Destaques operacionais e financeiros
A carteira de crédito ampliada do Santander atingiu R$ 705,6 bilhões, registrando um crescimento de +3%. O spread — diferença entre a taxa de juros cobrada em empréstimos e a taxa paga para captação de recursos — foi de 10,41%, leve alta de +0,08 ponto percentual.
Ainda assim, a margem financeira (receita de juros) do banco recuou -1% no trimestre, ficando em R$ 15,8 bilhões, ainda pressionada pela margem com o mercado.
Já a receita de comissões (cartões, seguros, conta corrente etc.) totalizou R$ 5,4 bilhões, alta de +6%. Assim, a receita total do Santander foi de R$ 21,2 bilhões no 1T26, alta de +1%.
As provisões para devedores duvidosos (PDD) apresentaram um recuo de -1% no trimestre. Enquanto isso, as despesas gerais subiram +1% no 1T26 (com um índice de eficiência de 37,7%, +0,5 p.p.). A inadimplência acima de 90 dias alcançou 3,3% (vs. 2,8% no 1T25).
Ainda, considerando o aumento de outras despesas operacionais e tributárias (ambas +8%), o lucro líquido gerencial caiu -2% no trimestre, totalizando R$ 3,8 bilhões.
O retorno sobre o patrimônio líquido médio (ROAE) do banco foi de 16%, baixa de -1,4 p.p. em relação ao 1T25.
Perspectivas futuras do Santander (SANB11)
O resultado apresentado trouxe alguns pontos de atenção, como a piora no índice de eficiência (despesas gerais/receita), aumento na inadimplência total (acima de 90 dias) e queda da rentabilidade (ROAE).
Para 2026, a tendência é de um contexto macroeconômico mais favorável para os resultados do Santander. Contudo, é preciso continuar avaliando a estratégia do banco para seguir entregando uma operação mais resiliente e resultados mais sólidos e previsíveis.

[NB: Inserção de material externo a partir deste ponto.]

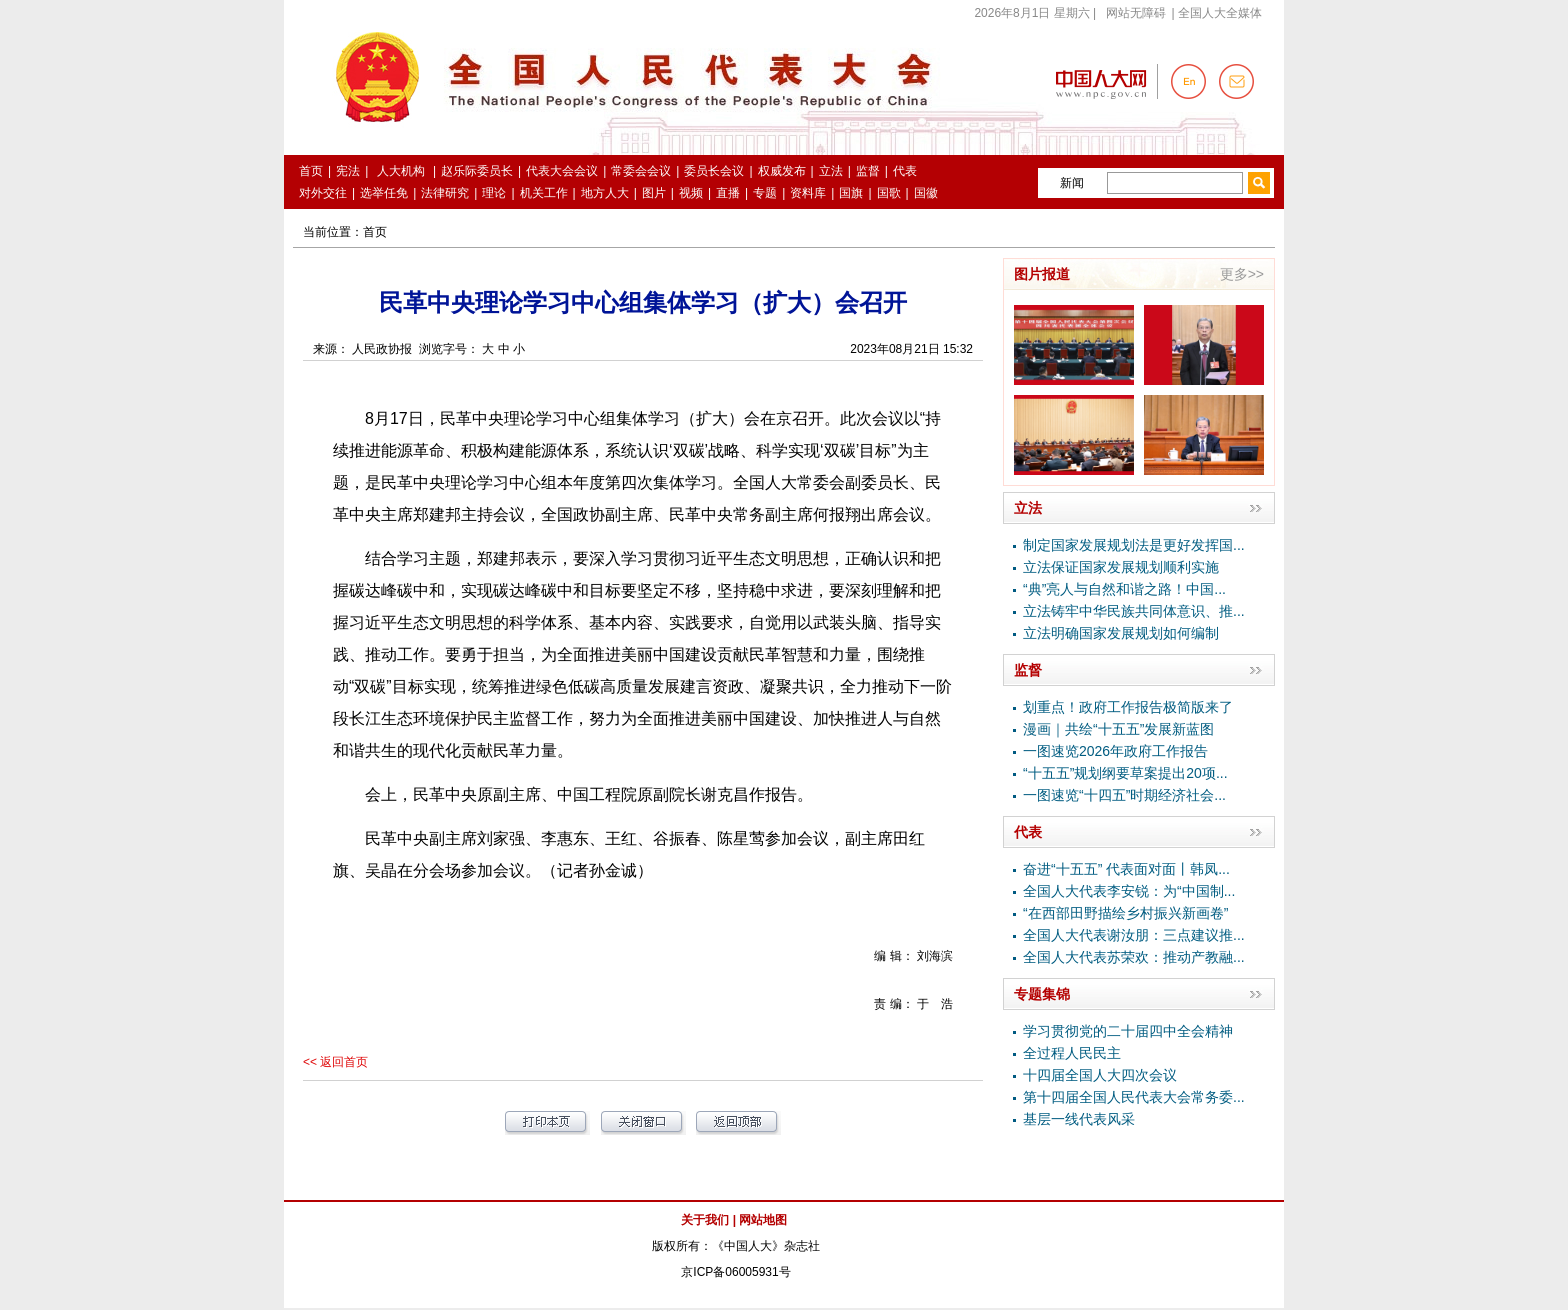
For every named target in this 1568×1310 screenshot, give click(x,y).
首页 (375, 232)
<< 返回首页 (335, 1062)
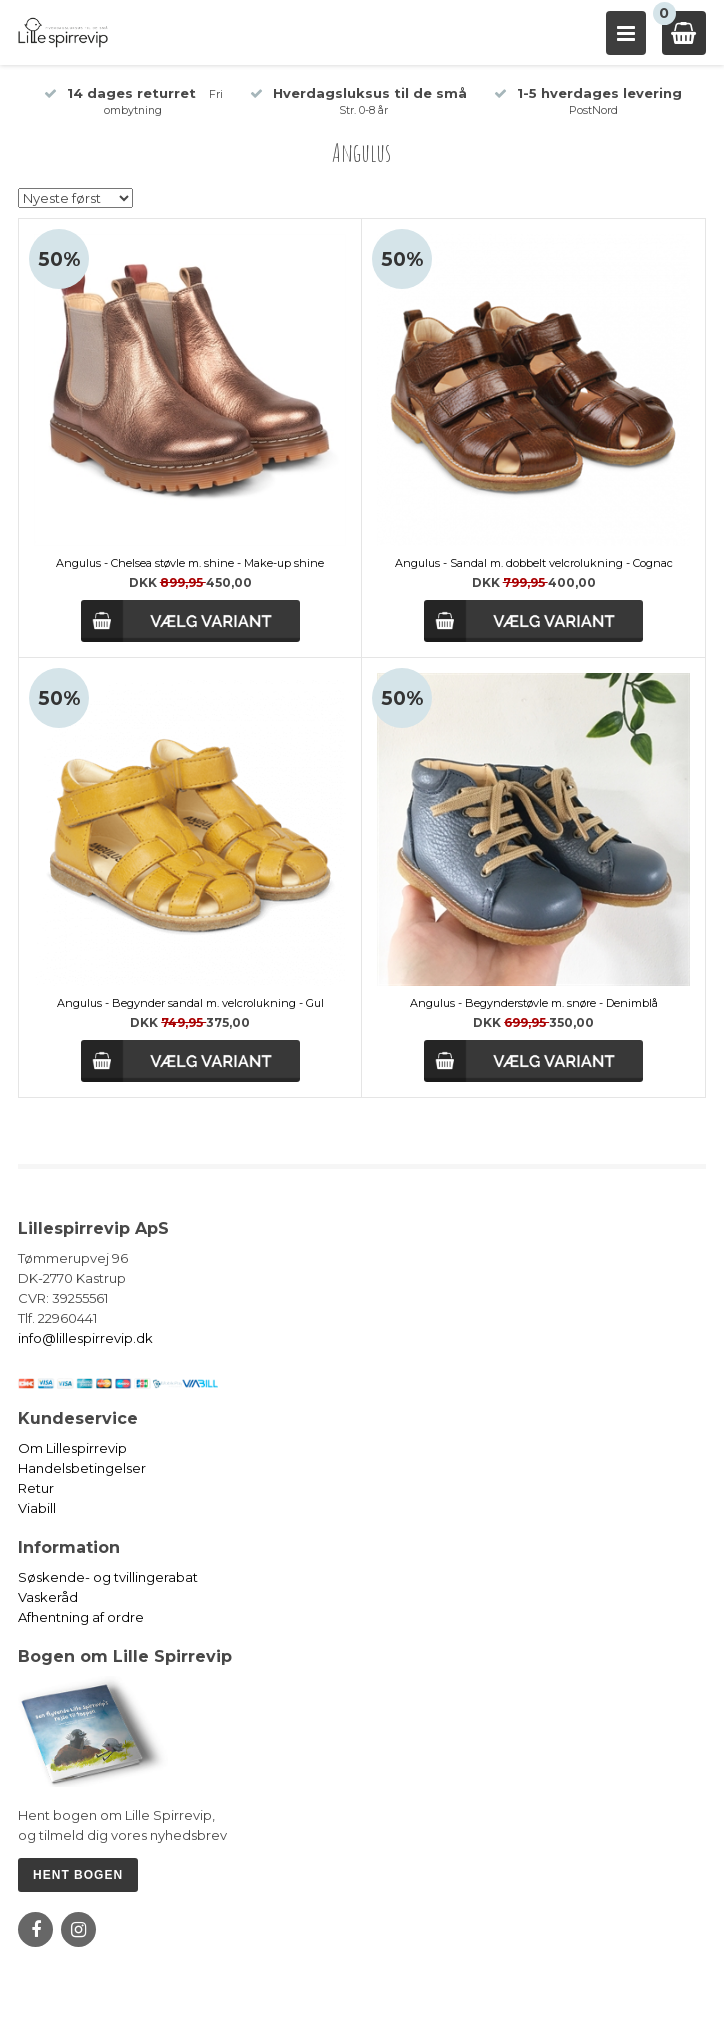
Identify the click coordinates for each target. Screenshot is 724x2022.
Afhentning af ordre (81, 1617)
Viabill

Vale a pena investir no Santander (SANB11)?
Sendo o banco mais resiliente entre seus pares, nossa preferência no setor segue sendo o Itaú (ITUB3), que apresenta um retorno sobre o patrimônio líquido (ROE) em torno de 24%.
Recomendamos as ações ordinárias do Itaú (ITUB3 e não ITUB4) por serem mais baratas do que as preferenciais, sem apresentar problemas de liquidez, já que movimentam em torno de R$ 40 milhões por dia — bem acima do nosso limite mínimo de R$ 1 milhão.
Sendo assim, não temos recomendação de compra para SANB11.
Quem é o Santander (SANB11)?
O Santander Brasil é o terceiro maior banco privado do mercado nacional, atuando no país desde 1982, fazendo parte do Grupo Santander, a maior instituição financeira da zona do euro e uma das maiores do mundo.
Possui um valor de mercado em torno de R$ 120 bilhões, uma carteira de crédito de R$ 660 bilhões e 55 mil colaboradores. A carteira é diversificada, abrangendo clientes de diversos perfis, incluindo pessoas físicas, além de pequenas, médias e grandes empresas, sendo que essas últimas representam 27% do total.
Essa diversificação reduz o risco operacional e a necessidade de provisão para devedores duvidosos (PDD), já que grandes companhias tendem a ter maior capacidade de pagamento de suas dívidas.
Qual o dividend yield do Santander (SANB11)?
Considerando as distribuições realizadas nos últimos 12 meses, o dividend yield atual do Santander encontra-se em 7,9%.